3Бестужев — К. Н. Бестужев-Рюмин.
4«Борьба с Западом» – три сборника статей H. Н. Страхова, объединенные одним названием (1882, 1883 и 1886), в которых дан критический разбор взглядов Дж. Ст. Милля, Э. Ренана, Д. Ф. Штрауса, Ч. Дарвина и И. Тэна.
5«Восток, Россия и славянство» – сборник статей К. Н. Леонтьева по общественным, национальным, политическим и религиозным вопросам (1885–1886).
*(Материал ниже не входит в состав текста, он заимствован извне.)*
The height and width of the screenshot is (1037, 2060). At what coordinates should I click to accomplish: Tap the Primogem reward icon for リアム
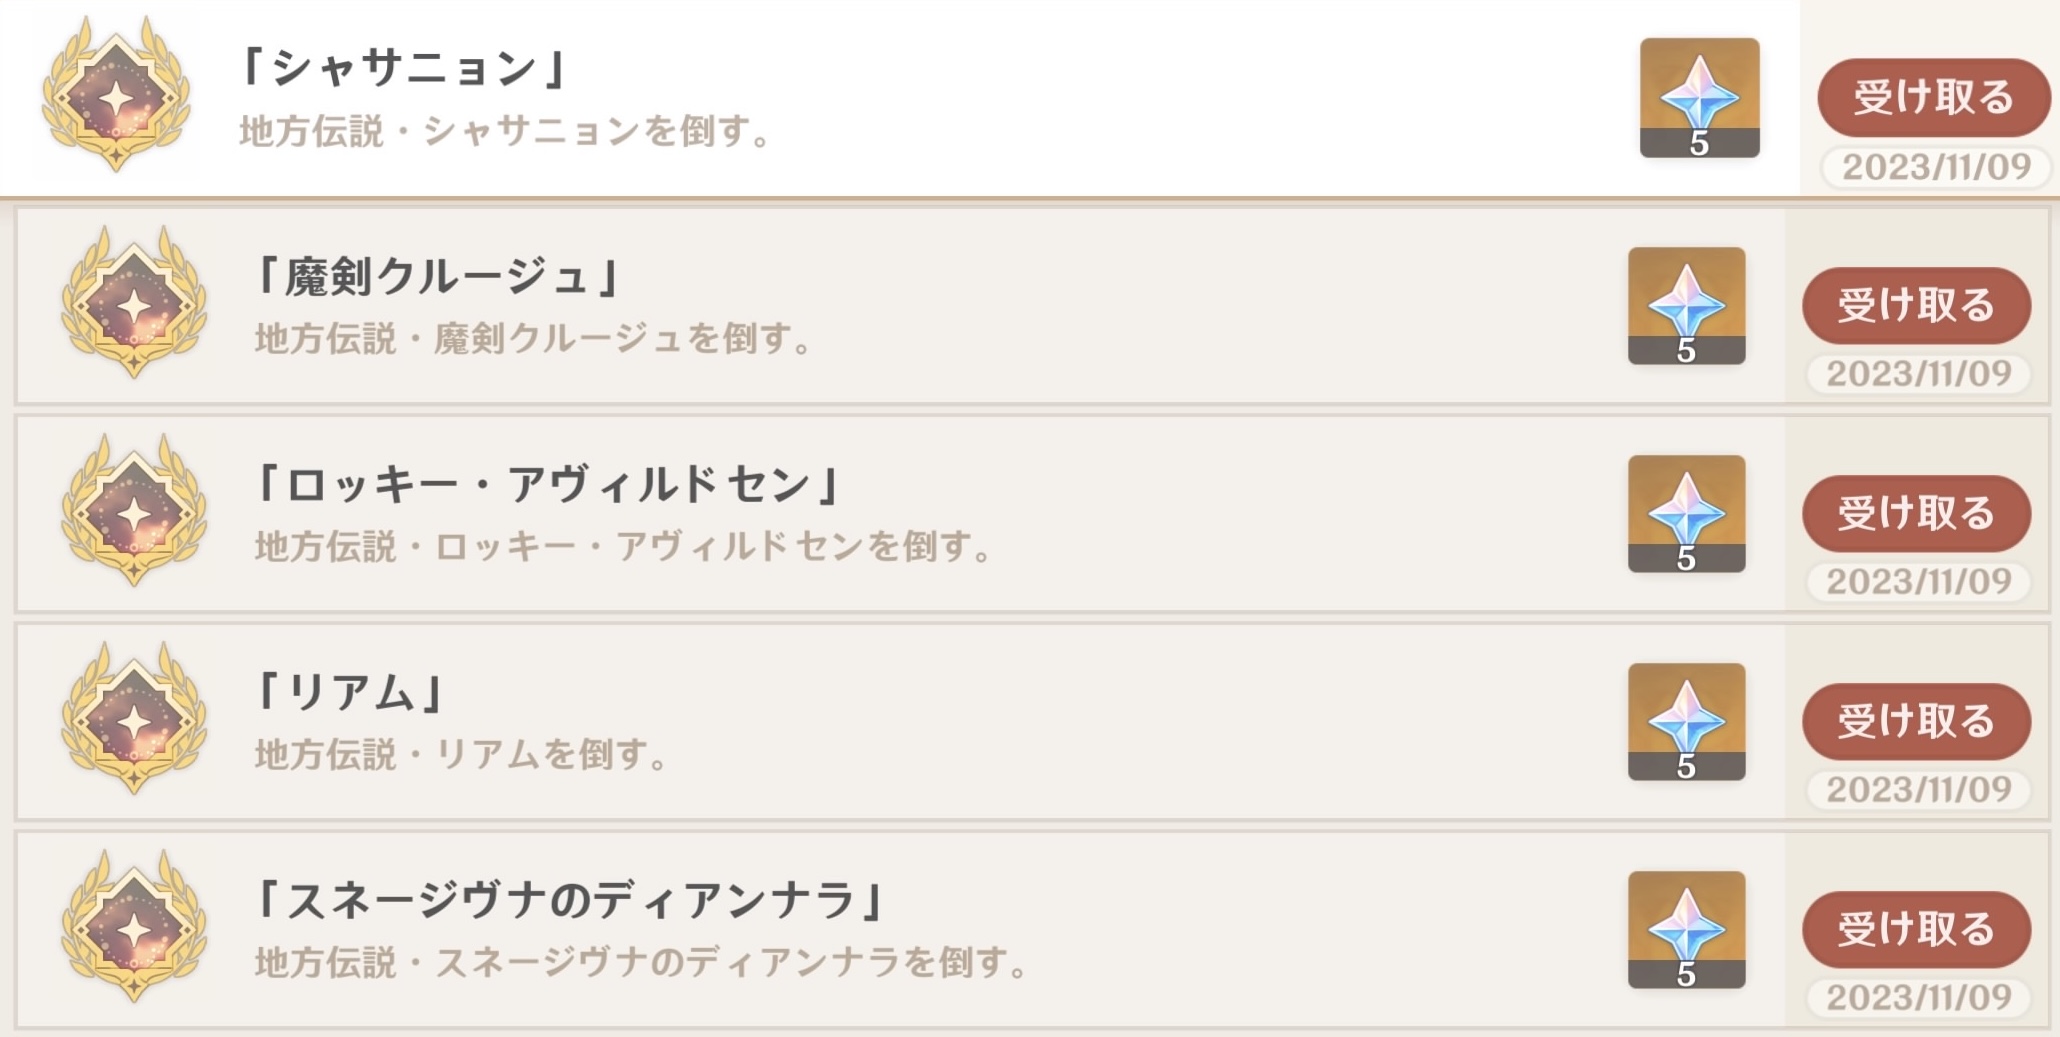click(x=1686, y=721)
6Министр народного просвещения — граф И. Д. Делянов.
153. Князю К. Д. Гагарину
29 декабря 1886
и 23 февраля 1887 г., Москва
<…> …Дай Бог здоровья Княгине, и ваши дела шли бы еще лучше, чем теперь. Вы понимаете, князь, что в моих устах и относительно Вас это не фраза вежливости, а настоящее, теплое желание и даже искренняя молитва (я каждое утро поминаю Вас и некоторых других записанных у меня в книжке людей на молитве, и как я ни ленив стал даже на молитву, но этого я не забываю). Я знаю, что все подобное кажется немного странным и, пожалуй, даже напускным тем людям, которые по роду деятельности своей увлечены светской борьбой и, не чуждаясь религии, уважая ее глубоко, веруя даже сердцем в ее основы, не имеют сами времени приучить себя к некоторым мелочам ее приложения, так сказать. И вот с непривычки это и может действительно показаться натяжкой, преувеличением и даже нередко притворством (если говорящий и думающий это не монах и не женщина, а тоже светский человек); я сам пережил эти мнения, испытал эти чувства, но если я напомню Вам, что уже пятнадцать лет нахожусь под монашеским влиянием и пятнадцать лет все хвораю и страдаю телесно почти беспрерывно, то Вам станут понятны и «просвирки» за здравие и упокой, и книжка с именами друзей, родных, благодетелей и даже тех, кого не люблю (именно поэтому, например, Каткова; я вынужден молиться за него, чтобы смягчить себя, ибо я его по естественному чувству терпеть не могу!). Итак – верьте, что для меня для самого молиться каждое утро за тех, кто добр ко мне, есть уже неотразимая потребность и привычка сердца… Молюсь, чтобы они были здоровы, чтобы Господь простил им грехи их, чтобы житейская борьба была им полегче и… чтобы они меня не разлюбили и не забыли!